Mes chères contrariées, mes chers contrariens,
Jean-Michel Steg était le 12 octobre
dernier sur le plateau des « Experts » de BFM radio.
Ce n'est pas n'importe qui Monsieur Steg.
Ancien de Goldman Sachs, où il avait passé trois ans, c'est un
monsieur qui a un total de trente ans d'expérience dans la banque.
Diplômé d'Harvard, c'est un profil très anglo-saxon, qui
passa seize ans chez Lazard (dont dix à New York), avant
d'enchaîner avec BZW à Paris. Bref, c'est sans doute quelqu'un
de sérieux et de bien informé et il pilote désormais
Blackstone France (le gros fonds américain).
Sur le plateau de BFM donc, il a tout simplement déclaré
que « en France, on ne bougera vraiment que le jour où on mettra
sa carte de crédit dans l’ATM – le distributeur
automatique – et que ça ne sortira pas… Je pense que ce
jour-là se profile ».
Bon, là, sur plateau, il y a eu un gros silence.
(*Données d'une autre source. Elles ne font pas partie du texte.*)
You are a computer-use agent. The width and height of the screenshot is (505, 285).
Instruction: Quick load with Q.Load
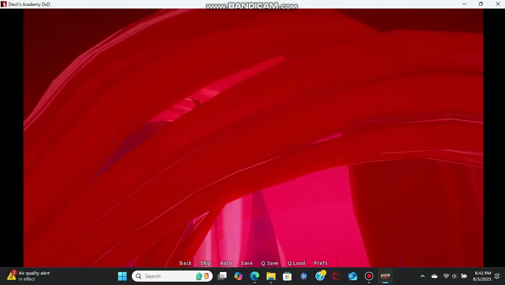[296, 263]
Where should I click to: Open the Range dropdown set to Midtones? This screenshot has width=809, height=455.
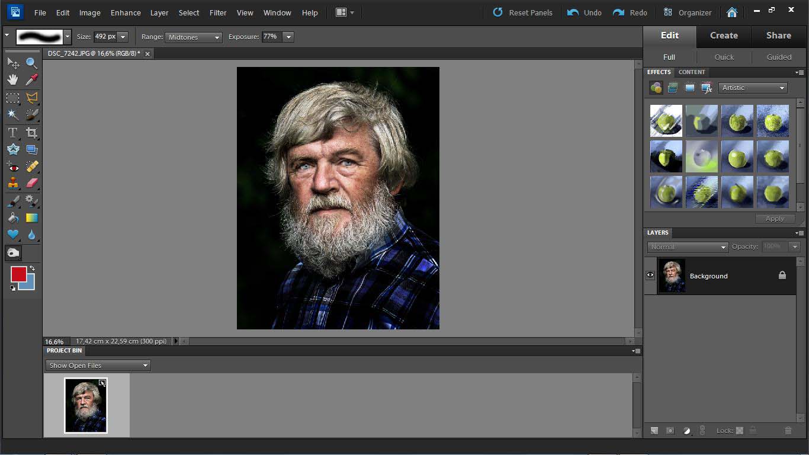coord(193,37)
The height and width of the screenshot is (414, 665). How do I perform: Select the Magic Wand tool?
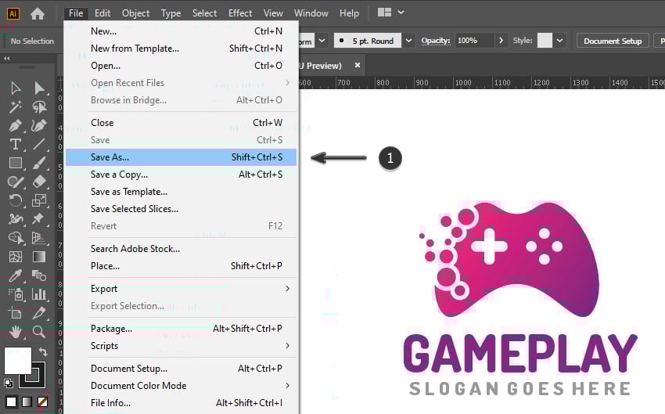[x=15, y=106]
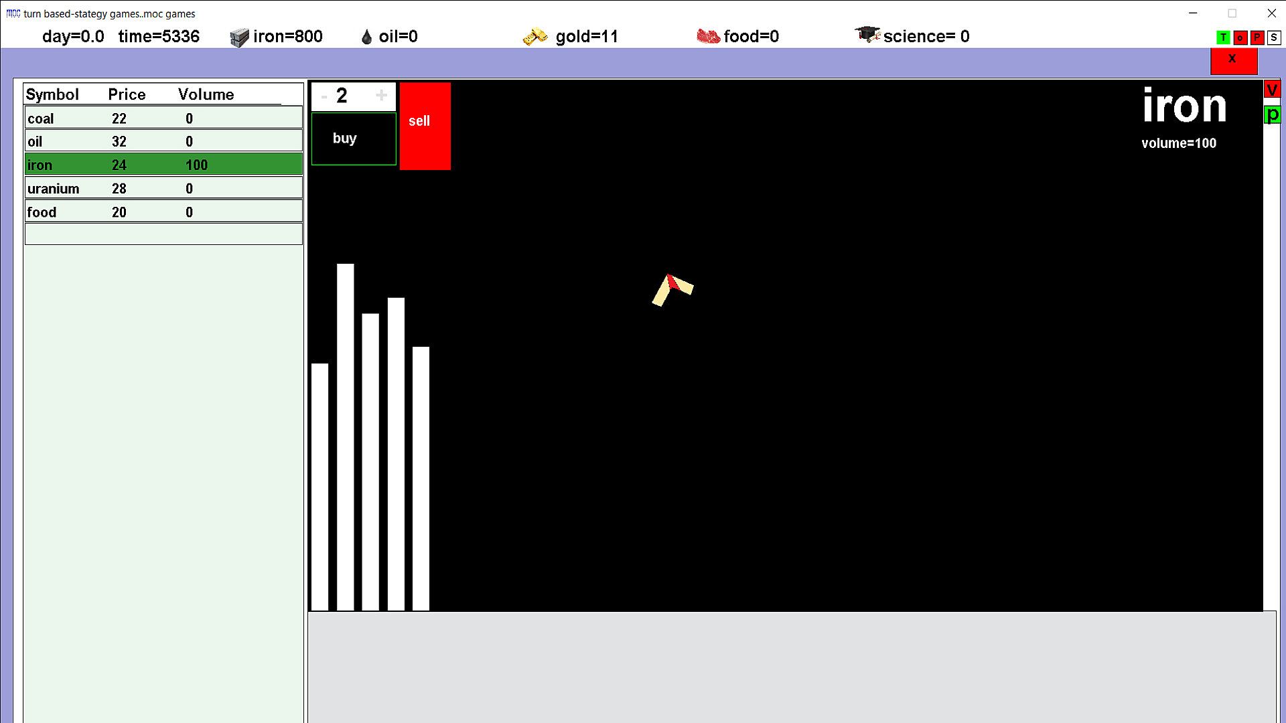Decrease trade quantity with minus sign
The height and width of the screenshot is (723, 1286).
[x=324, y=96]

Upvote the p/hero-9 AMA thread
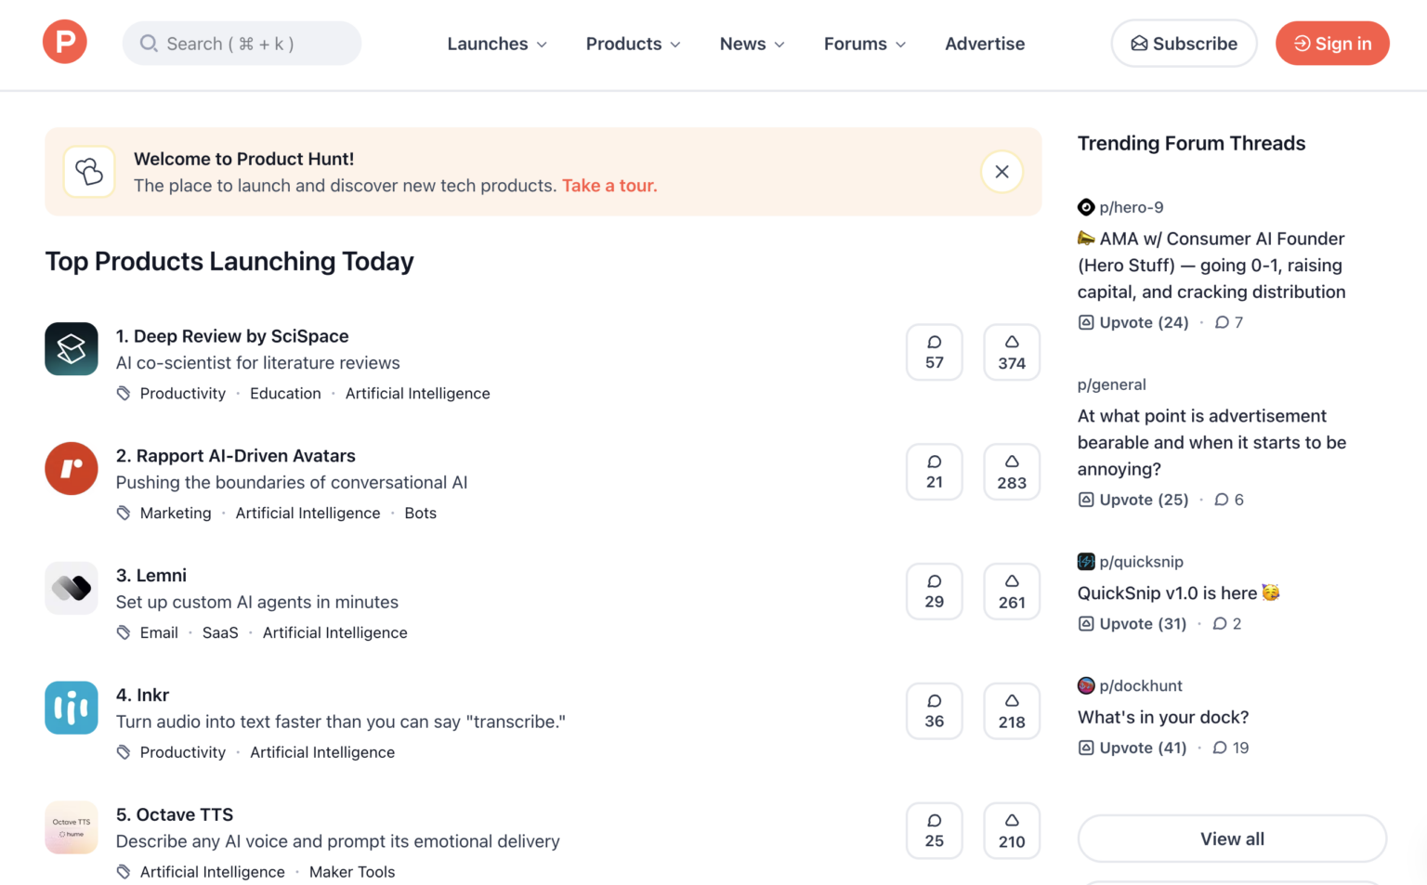[1132, 322]
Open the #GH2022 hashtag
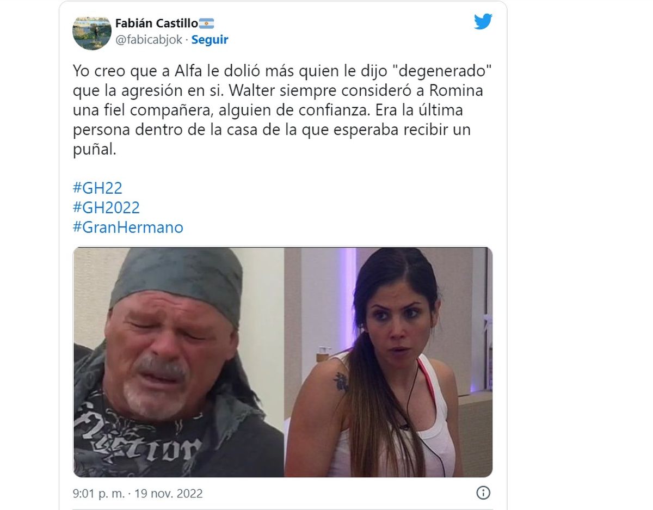This screenshot has height=510, width=653. click(x=106, y=207)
Très
gros silence. Il a fallu tout le professionnalisme et la vivacité du
brillant Nicolas Doze pour rattraper cette sortie
de route intempestive et vite embrayer sur un autre sujet qui n'avait rien
à voir avec l'effondrement du système à venir à
savoir toujours la fameuse règle des 3 % de déficit.
C'était un grand moment de radio et de vidéo. Vous
pouvez revoir cette vidéo (à 5 minutes 20 environ) sur le site
d'Olivier Demeulenaere (cf. le lien ci-dessous).
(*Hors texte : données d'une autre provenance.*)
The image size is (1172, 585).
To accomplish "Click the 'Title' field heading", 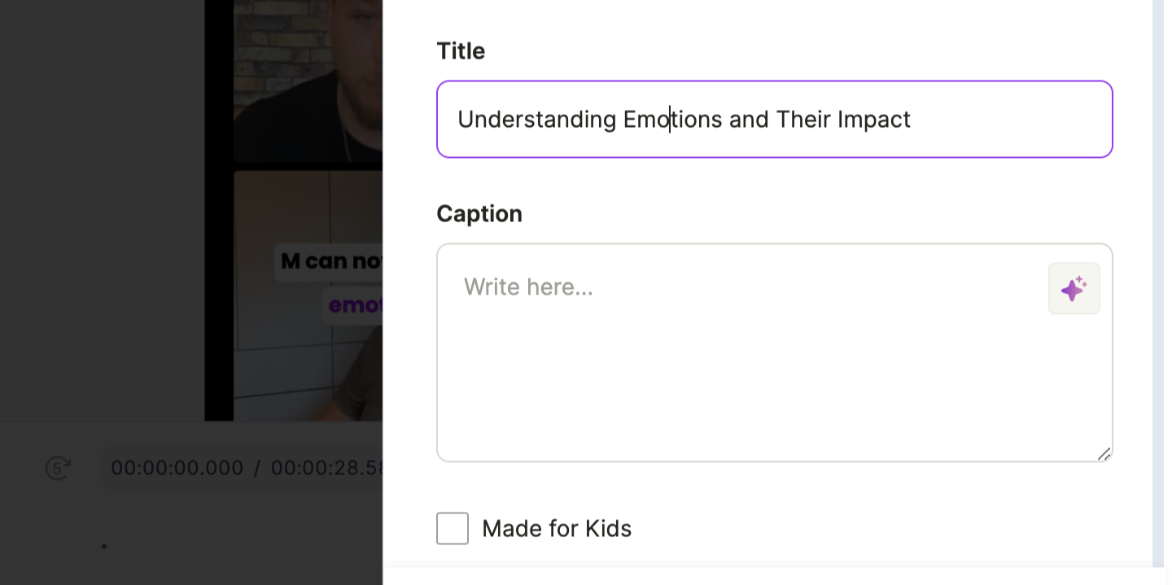I will pos(461,51).
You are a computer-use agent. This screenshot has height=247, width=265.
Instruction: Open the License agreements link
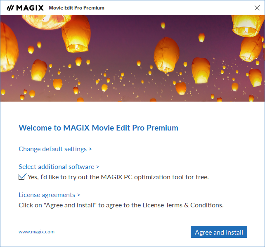pyautogui.click(x=47, y=195)
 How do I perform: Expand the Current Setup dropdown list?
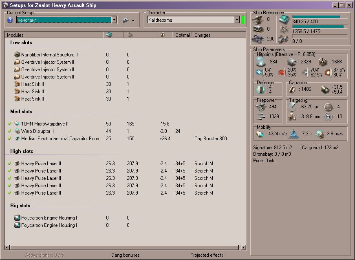(x=114, y=20)
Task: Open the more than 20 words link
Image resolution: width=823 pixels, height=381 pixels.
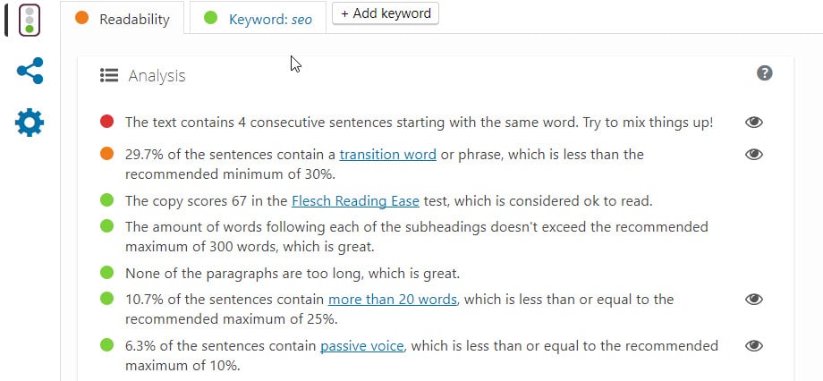Action: 393,300
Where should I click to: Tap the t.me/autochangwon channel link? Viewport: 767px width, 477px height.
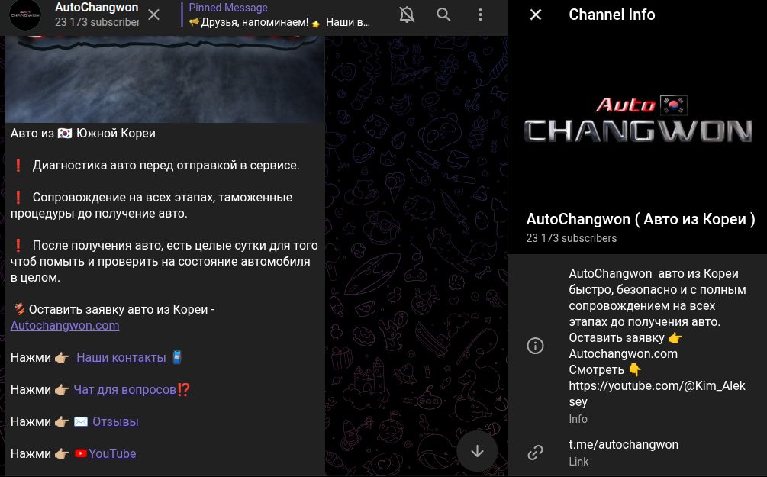624,444
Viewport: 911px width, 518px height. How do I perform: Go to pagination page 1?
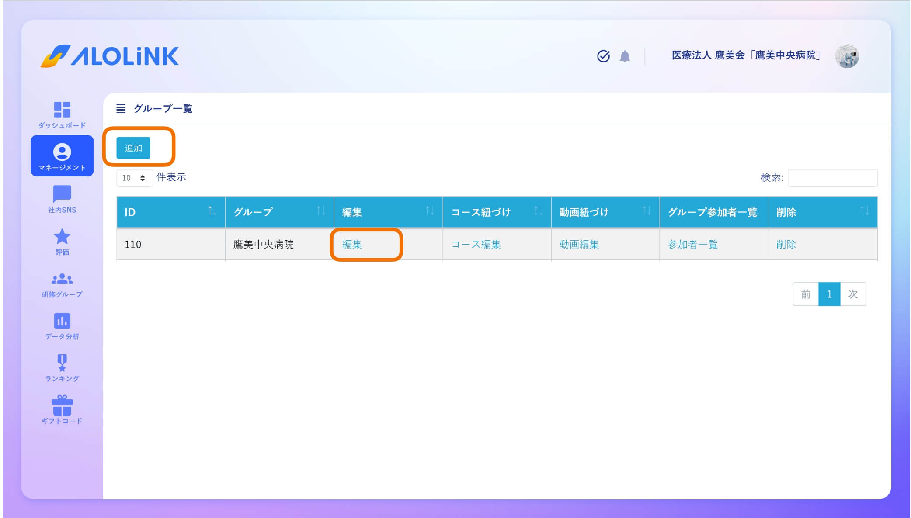829,294
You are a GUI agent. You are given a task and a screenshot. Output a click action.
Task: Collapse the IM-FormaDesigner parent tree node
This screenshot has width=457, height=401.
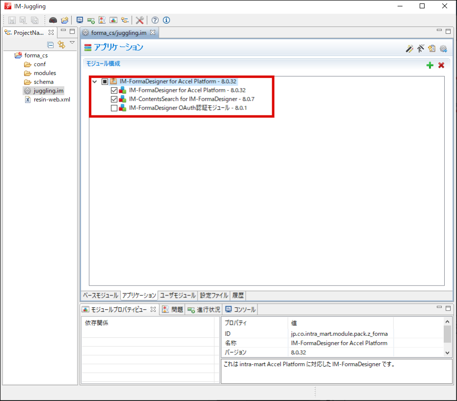click(95, 81)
http://olivierdemeulenaere.wordpress.com/2012...au-des-experts/
Mais rassurez-vous, rendormez-vous tranquille, ce n'était qu'un
bug dans la matrice. Rien de grave. Les banques centrales veillent... En
attendant, on a besoin de racheter massivement votre or. Désormais,
les pubs à la télé ne suffisant plus, il a
été nécessaire d'accélérer le mouvement.
Les témoignages s'accumulent de particuliers littéralement
harcelés par des centres d'appels plus ou moins délocalisés.
Mais cette véritable machinerie de guerre qui a
été mise en place à travers le monde entier n'a sans
doute rien à voir avec ce qu'a osé déclarer Monsieur Steg... à moins qu'effectivement « ce
jour-là se profile ».
Ce qui est sûr, c'est qu'en tout cas, en Europe, ce n'est pas
l'amitié franco-allemande qui se profile. On pourrait même dire
qu'elle se défile... l'amitié. L'ambiance semble chaleureuse.
Vous aurez sans doute droit aux traditionnelles embrassades entre la pauvre Merkel, qui est la seule femme parmi 27 chefs
d'état – ce qui, à deux bises par président,
l'amène gentiment à un total de 54 bisous à recevoir en
moyenne. Heureusement que Berlusconi n'est plus là. On peut aussi
imaginer que le mamamouchi grec lui épargnera le câlin
traditionnel. Bref, à l'issue de ces embrassades, tout ce beau monde
va aller manger ensemble (à vos frais). J'enquête actuellement
sur les menus servis, mais figurez-vous que je ne trouve aucune information
à ce sujet....
Après ça, ce sera le moment du communiqué final.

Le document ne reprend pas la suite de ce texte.